On August 26, 1920, following a long and hard-fought political campaign, women in the United States won the right to vote. To honor and commemorate this historic event, in 1971 Rep. Bella Abzug (D-NY) introduced a congressional resolution to commemorate the date with the designation of Women’s Equality Day, which is celebrated on August 26 each year.
Research shows that 95 years after securing the right to vote, more and more women execute this right of citizenship. Women have had larger voter turnout than men in every presidential election since 1980. Some attribute this to women having more interaction with government. They are often the family caregiver, and thus have more frequent interaction with schools, health care providers and eldercare workers. Women are also the primary recipients of a number of safety net programs including Temporary Assistance to Needy Families (TANF) and Supplemental Nutrition Assistance Programs (SNAP). Even local Goodwill® agencies provided in-person services to nearly 100,000 more women than men last year.
Click here to read about Goodwill’s Beyond Jobs program for women with low incomes.
Unfortunately, while strides have taken place in voting since 1920, the same can’t be said about the number of women holding elected office. Despite the record high number of women in Congress (at just over 100), a great disparity exists at the state level, where women currently hold 79 statewide elected offices, or 25.3 percent of the 312 positions available. Twenty-three states have never had a female governor. In the state legislative branch, the percentage of seats held by women has never surpassed 25 percent nationally. Today women hold 22.3 percent of state senate seats and 25 percent of the state house seats.
Inequality and injustices exist today for a number of demographics. The right to vote is infringed upon.
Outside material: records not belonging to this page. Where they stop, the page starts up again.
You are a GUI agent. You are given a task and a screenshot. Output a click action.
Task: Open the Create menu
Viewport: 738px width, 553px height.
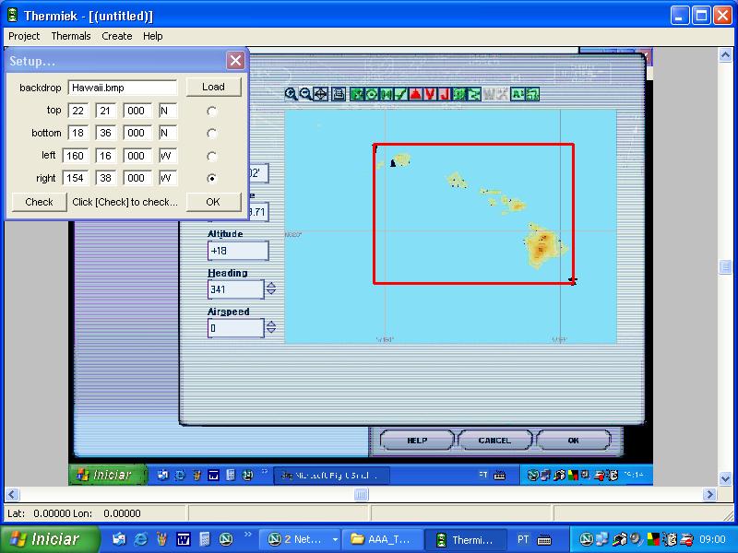tap(117, 36)
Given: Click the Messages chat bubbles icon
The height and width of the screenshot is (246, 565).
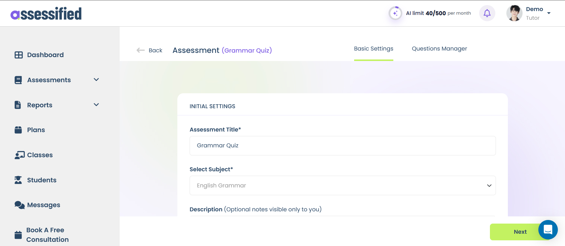Looking at the screenshot, I should [19, 205].
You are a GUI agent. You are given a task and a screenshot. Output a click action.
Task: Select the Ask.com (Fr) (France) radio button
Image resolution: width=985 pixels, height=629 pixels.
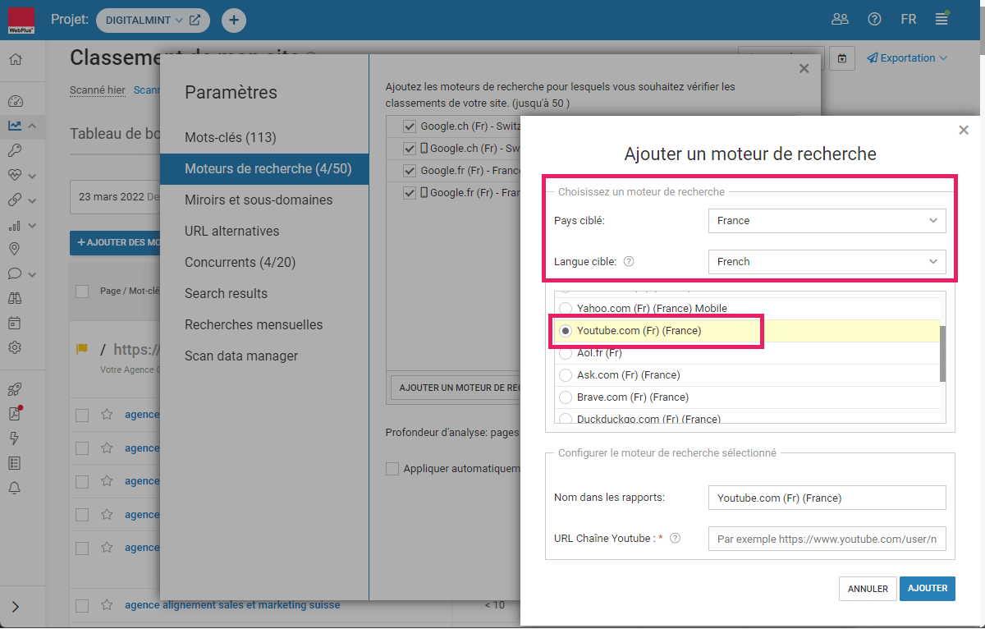[x=565, y=375]
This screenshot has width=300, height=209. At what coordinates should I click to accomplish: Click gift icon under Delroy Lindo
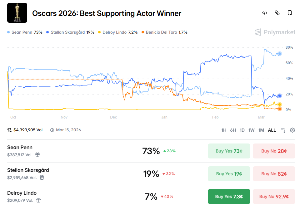[38, 200]
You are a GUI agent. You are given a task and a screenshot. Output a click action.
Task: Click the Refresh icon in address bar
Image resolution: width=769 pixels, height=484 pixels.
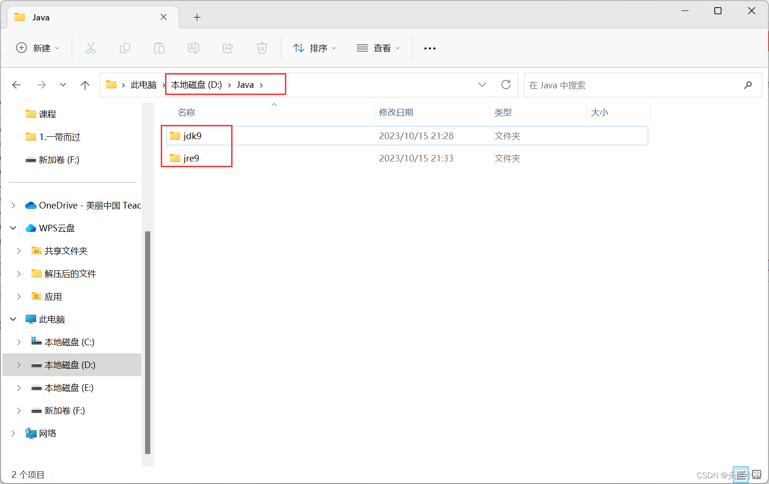tap(506, 85)
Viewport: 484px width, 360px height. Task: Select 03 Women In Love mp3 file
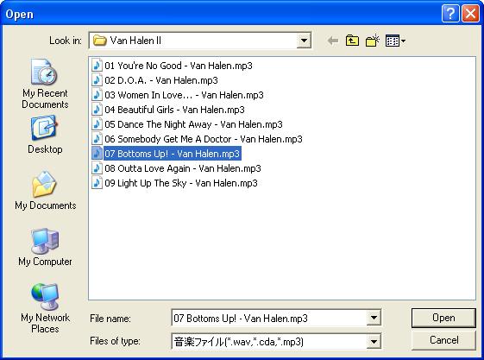178,95
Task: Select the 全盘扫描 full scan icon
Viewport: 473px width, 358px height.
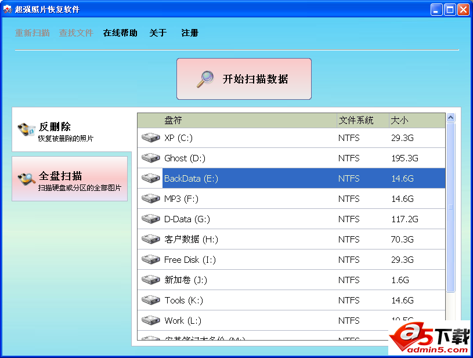Action: (x=26, y=177)
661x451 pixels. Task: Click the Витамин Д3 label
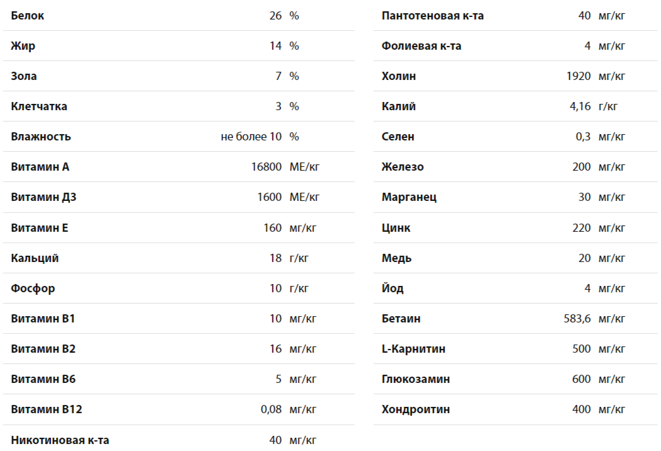coord(43,197)
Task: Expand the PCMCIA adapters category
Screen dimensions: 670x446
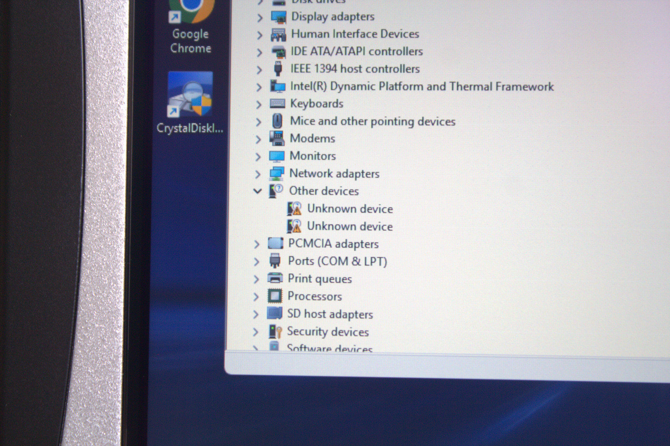Action: pos(257,244)
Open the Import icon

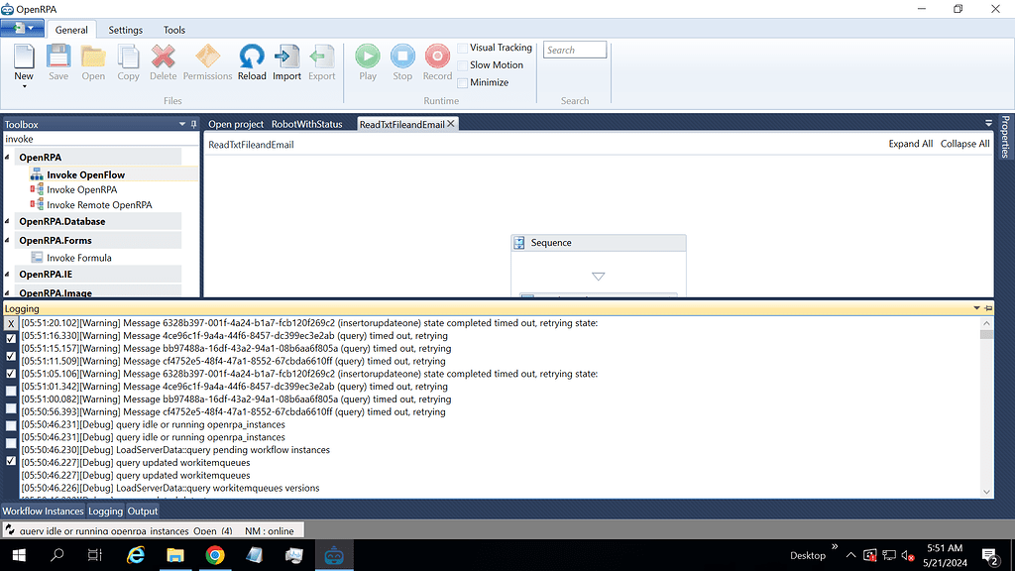click(285, 57)

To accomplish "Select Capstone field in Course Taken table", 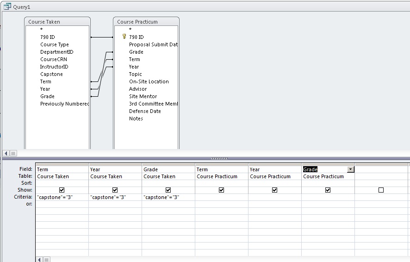I will (51, 74).
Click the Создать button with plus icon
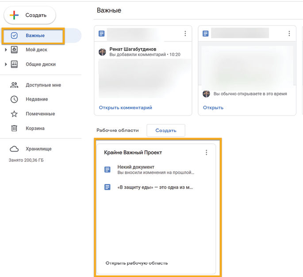This screenshot has height=277, width=303. tap(30, 15)
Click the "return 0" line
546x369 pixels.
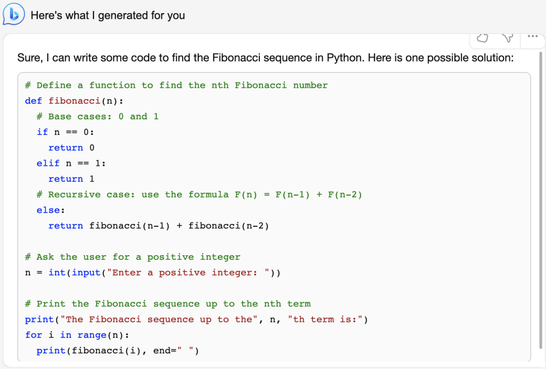(x=71, y=148)
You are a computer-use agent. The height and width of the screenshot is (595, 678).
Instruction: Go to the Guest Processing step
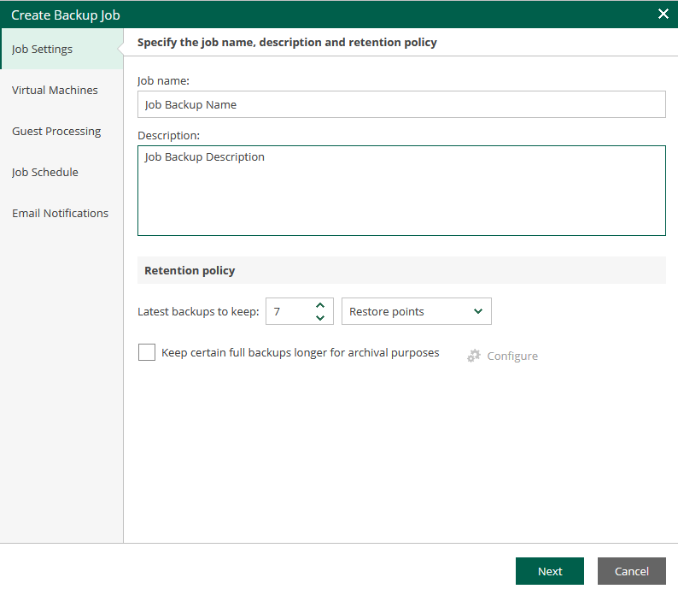pyautogui.click(x=56, y=131)

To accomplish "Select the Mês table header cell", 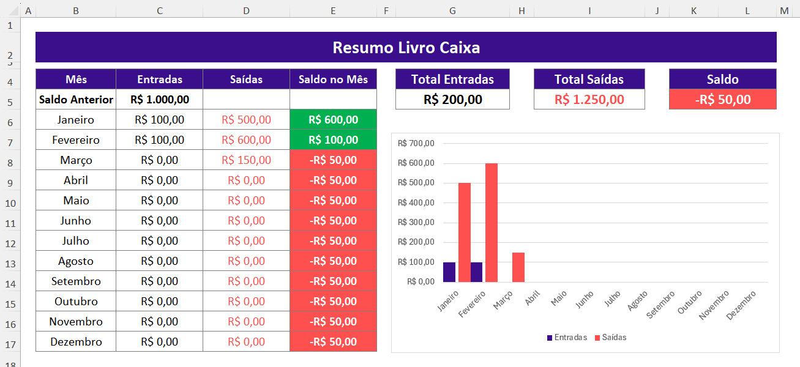I will (x=76, y=80).
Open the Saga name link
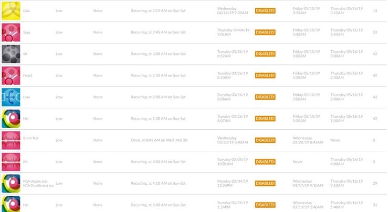Screen dimensions: 388x212 pos(27,32)
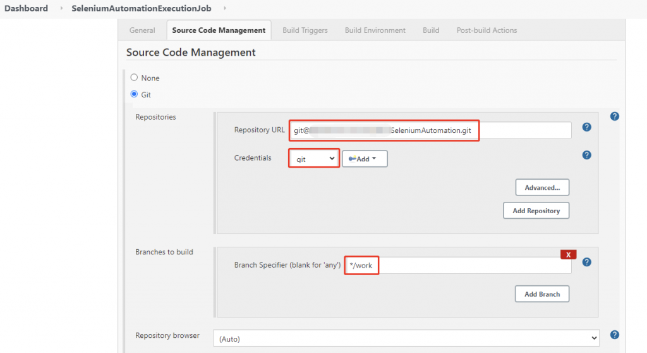
Task: Switch to the General tab
Action: tap(142, 30)
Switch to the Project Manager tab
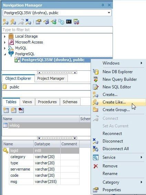Image resolution: width=146 pixels, height=195 pixels. [x=51, y=78]
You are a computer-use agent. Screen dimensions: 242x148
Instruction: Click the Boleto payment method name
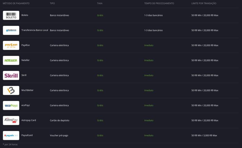coord(25,15)
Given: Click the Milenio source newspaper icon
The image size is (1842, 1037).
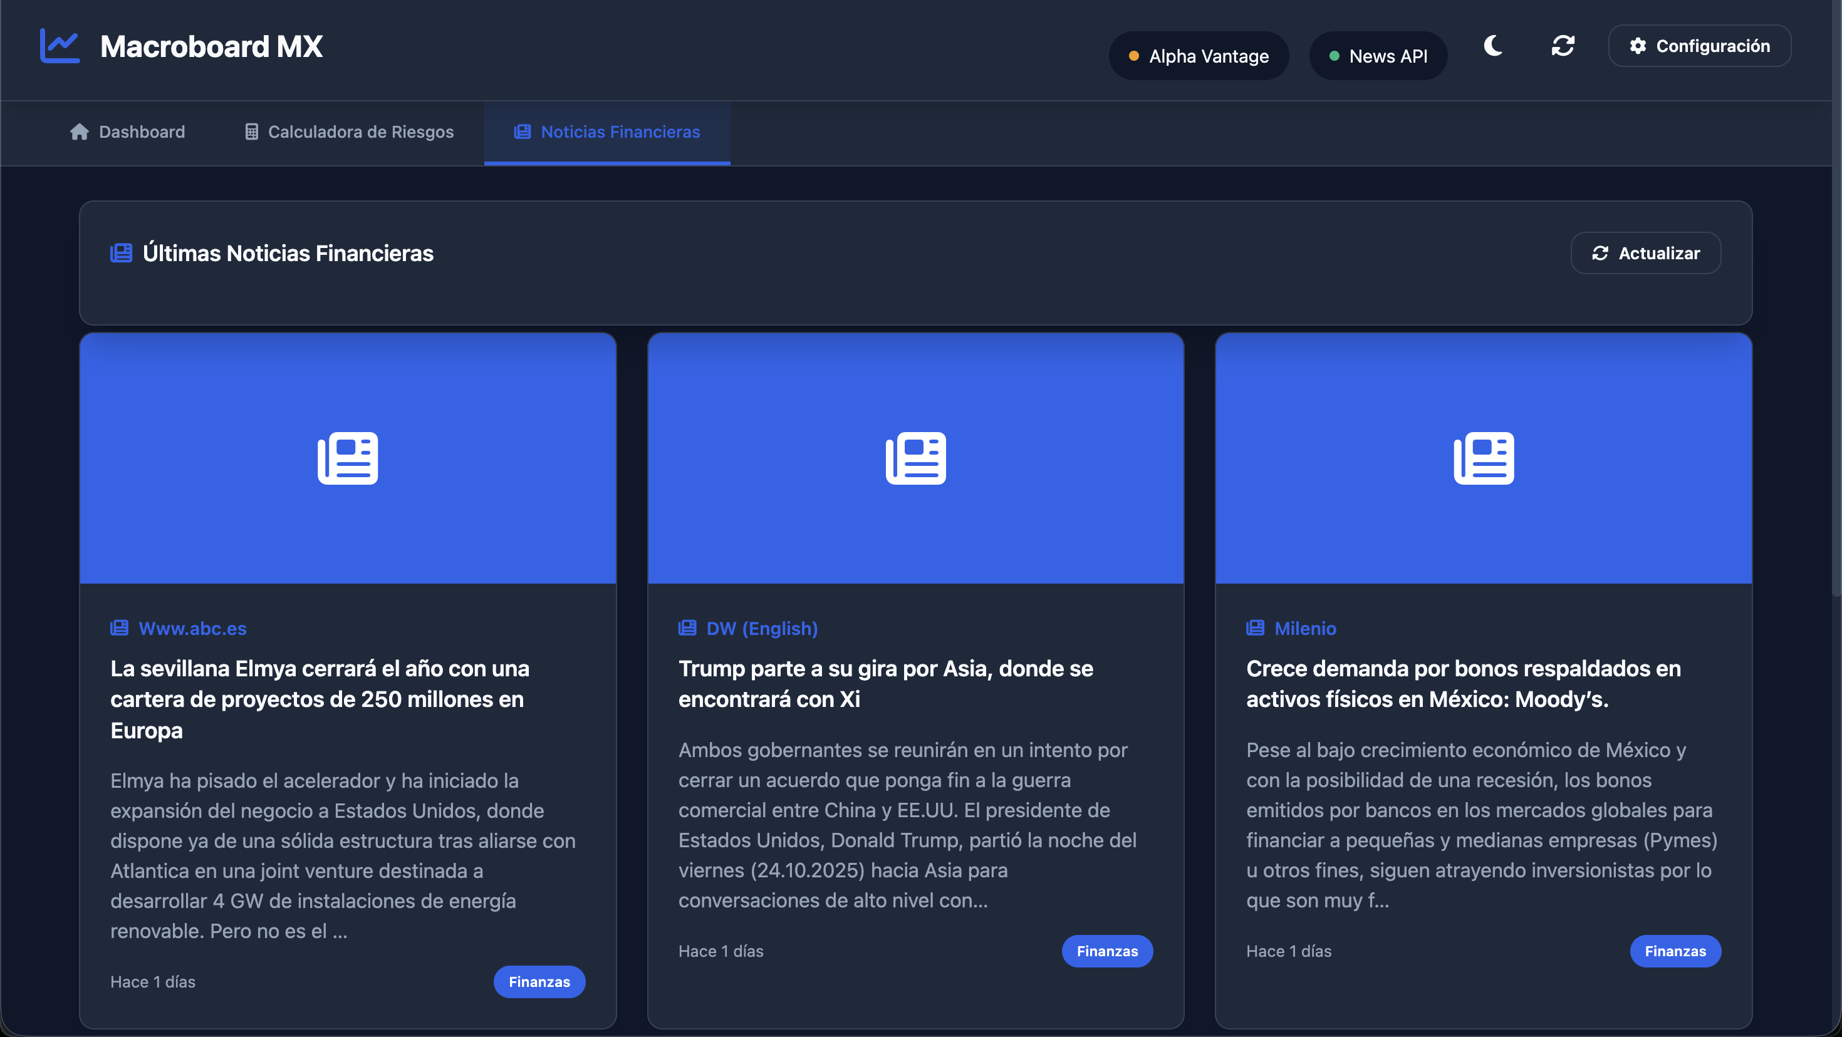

Many government programs designed to meet the needs of specific populations aren’t achieving their intended outcomes, and those who make the laws aren’t generally representative of those impacted by the policies. But as we celebrate Women’s Equality Day and draw closer to the centennial celebration of the women’s right to vote, let’s think of ways to bridge the gender gap resulting in more women voters, more effective programs to address barriers primarily faced by women and more female policymakers.